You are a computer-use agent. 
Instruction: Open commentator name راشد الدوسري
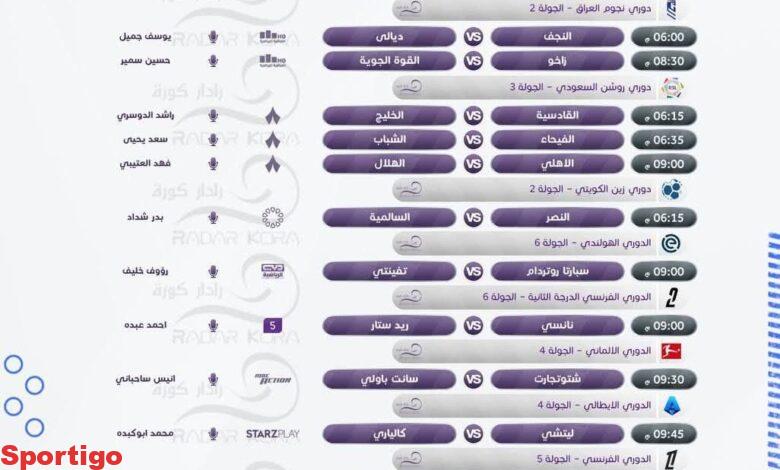[146, 115]
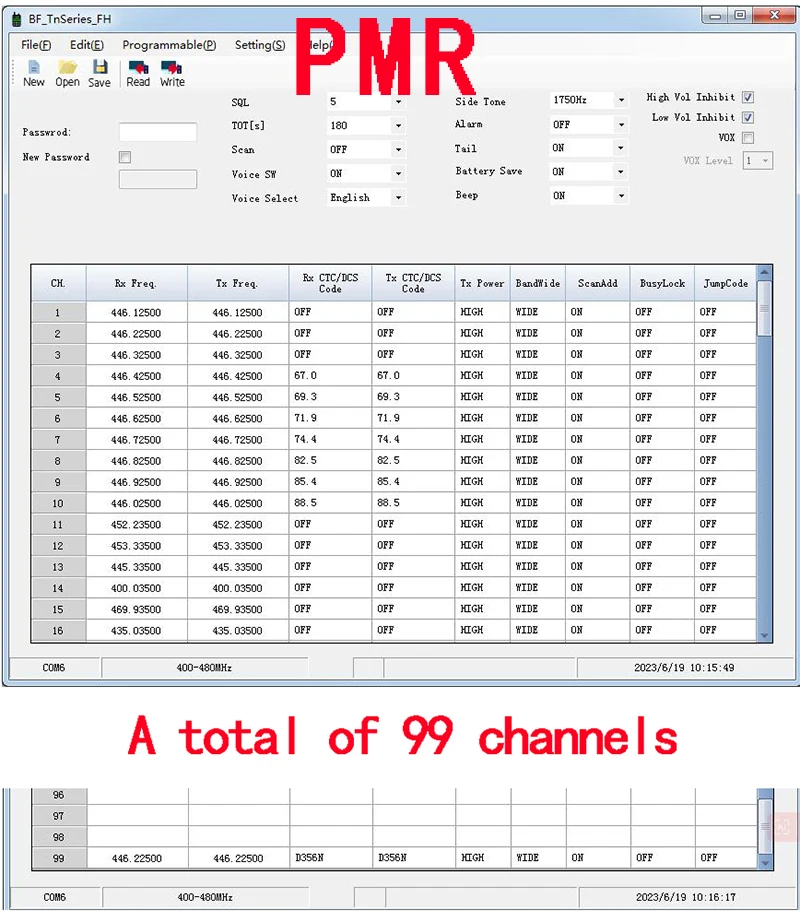Save the configuration with the Save icon
Screen dimensions: 800x922
click(99, 68)
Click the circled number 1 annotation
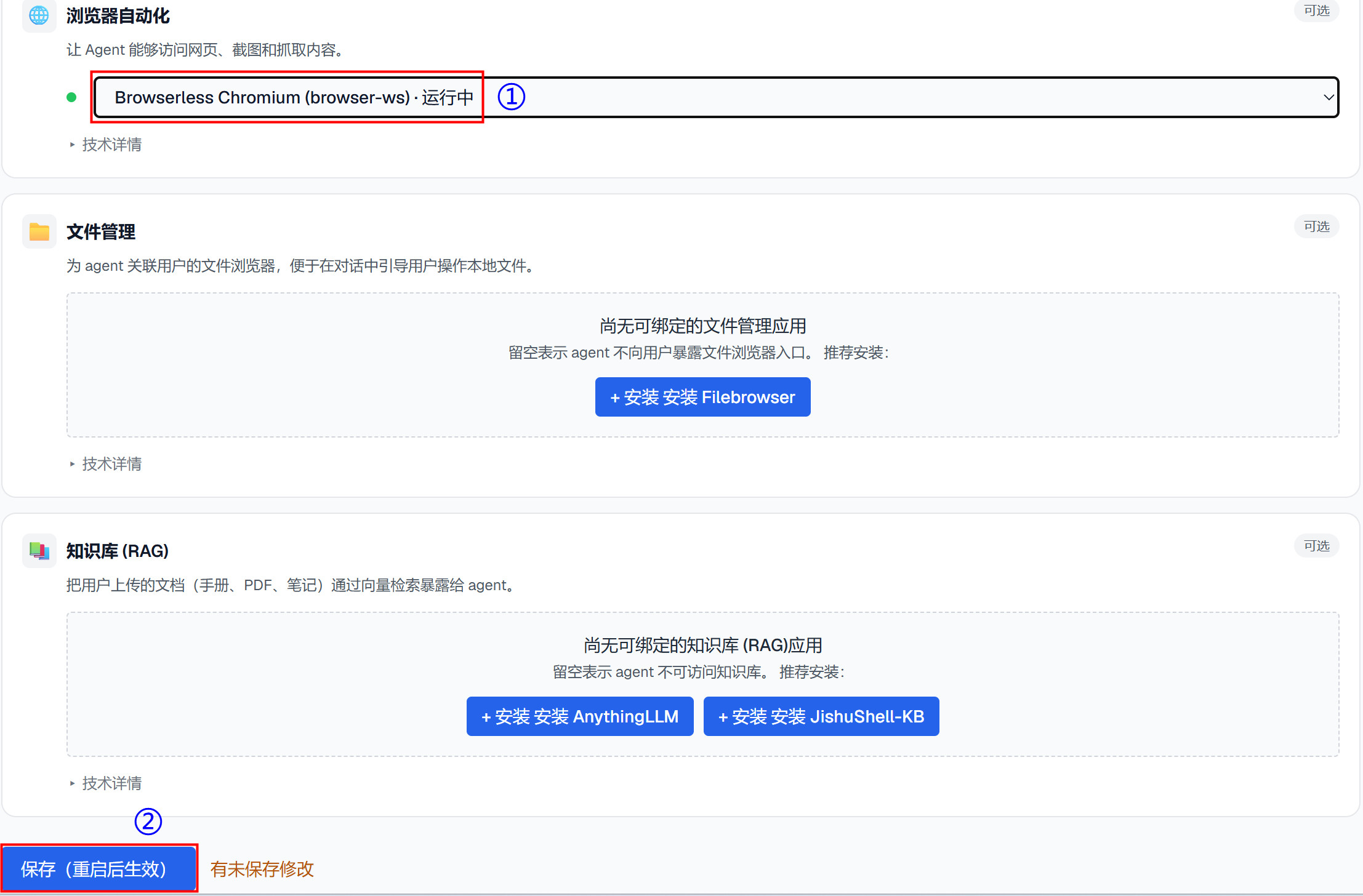Screen dimensions: 1363x896 (511, 97)
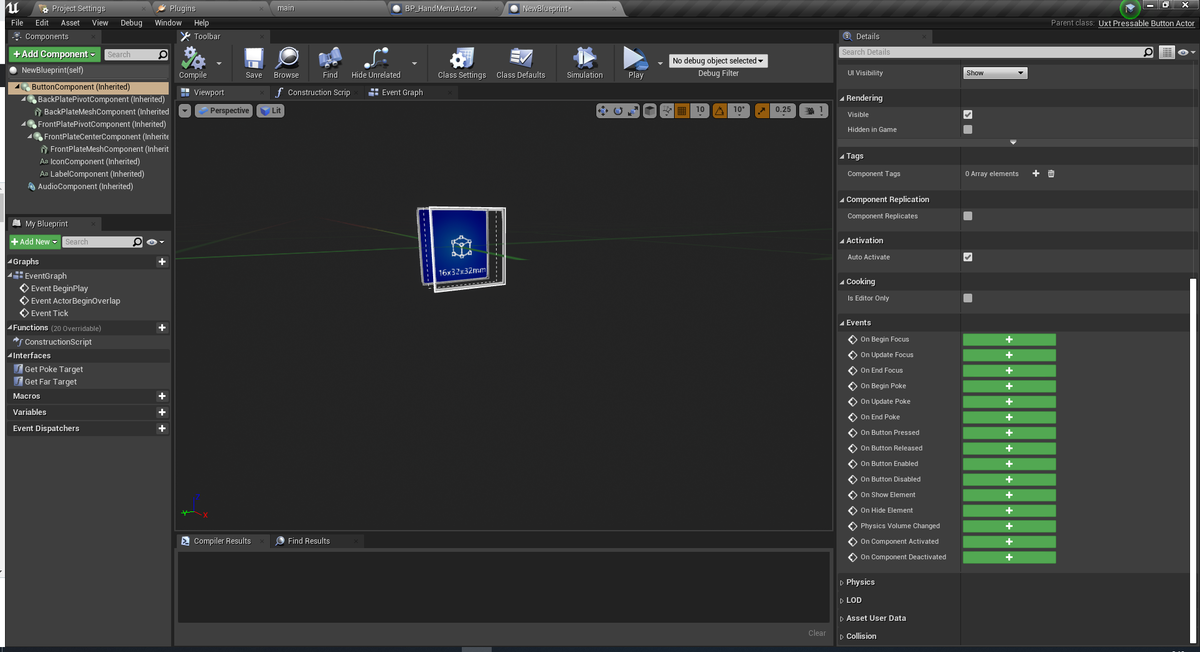Image resolution: width=1200 pixels, height=652 pixels.
Task: Expand the Physics section in Details
Action: pyautogui.click(x=860, y=582)
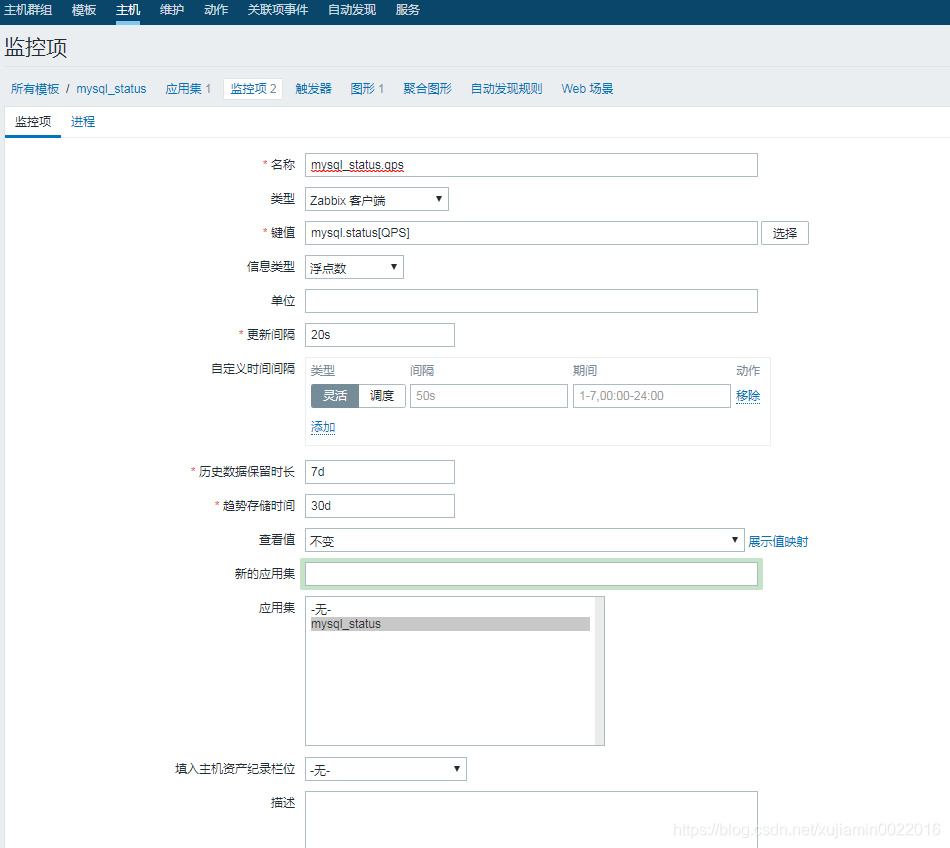Click inside the 新的应用集 input field
Image resolution: width=950 pixels, height=848 pixels.
[x=531, y=573]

● Action item
Produce the data again character for character, with the images left out.

● Response
You are a computer-use agent. 
Instruction: Open commentator name راشد الدوسري
[146, 115]
Save the configuration with the Save icon
Screen dimensions: 800x922
click(99, 68)
Click the circled number 1 annotation
Screen dimensions: 1363x896 (511, 97)
Image resolution: width=1200 pixels, height=652 pixels.
Task: Expand the Physics section in Details
Action: pyautogui.click(x=860, y=582)
Click inside the 新的应用集 input field
Image resolution: width=950 pixels, height=848 pixels.
[x=531, y=573]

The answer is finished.